The 340B program was created in 1992 for charity hospitals like Grady that serve lots of low-income patients covered by government health plans. These days, however, Grady is hardly the only metro Atlanta hospital saving millions through the program.

Large nonprofit hospitals have become experts at qualifying for 340B, with some netting millions of dollars in discounts. But they don’t have to pass the discounts on to their patients or use the money to expand charity care programs, even though the program was created to help hospitals that serve low-income patients.

Under 340B, a qualifying hospital can get deep discounts, charge insured patients the regular price and use the profits however the hospital sees fit. So, if you’re a cancer patient getting treatment at a hospital-owned chemotherapy center, the hospital can get a huge discount on your medications, charge you and your insurance company regular prices and hold onto profits — perhaps for charity care, or maybe to pad the CEO’s next bonus.

Hospitals do not have to file reports on what they do with the savings. The federal agency that oversees the program doesn’t even have the authority to track how the hospitals use the profits, let alone demand that the money be used on care for patients who can’t afford treatments.

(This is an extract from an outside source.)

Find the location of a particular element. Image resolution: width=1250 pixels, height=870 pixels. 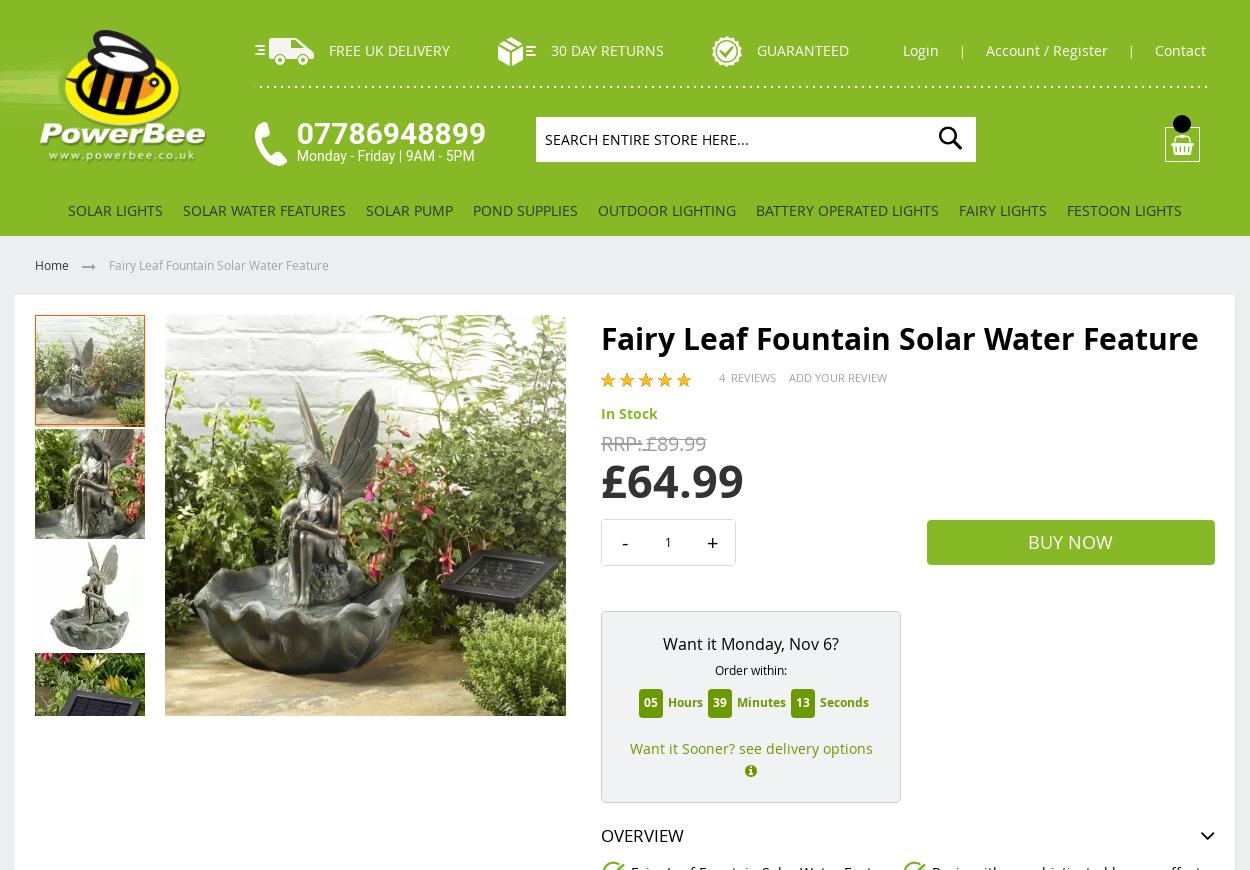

The evolution of 340B represents one of the many oddities of health care financing. In this case, a program that was designed to make it more affordable to provide care to needy people today offers the biggest financial payoffs to hospitals that have lots of paying patients.

Northside Hospital in Atlanta gets 340B discounts at scores of outpatient sites all over Atlanta, stretching from Cumming to Stockbridge and from Douglasville to Conyers. Yet, the hospital is hardly a leader in caring for those who can’t afford to pay. According to cost reports filed with the federal government, charity care consumed just 1.7 percent of Northside’s expenses in 2016.

At Grady, charity care accounted for 16 percent of the hospital’s costs.

Emory Healthcare found a way to get 340B discounts at all of its outpatient cancer clinics – including those in affluent areas — even though Emory Midtown is the only Emory hospital that qualifies for the program. At these outpatient clinics located across metro Atlanta, 2 percent of the charges were for uninsured patients. Charity care accounted for less than 3 percent of expenses at Emory Midtown last year.

In recent years, a whole industry has evolved to help hospitals get into the program and max out the benefits. The number of Georgia hospital treatment sites approved for the discounts has tripled since 2013, according to an AJC review of federal data.

Hospitals say they desperately need the program to maintain the vast range of services they provide to their communities. But critics say too many hospitals across the country are focused on getting the 340B discounts to reap extra profits instead of serving the poor and uninsured the way Grady does. They also complain that 340B is helping some hospital systems expand in ways that ultimately make health care more expensive for patients.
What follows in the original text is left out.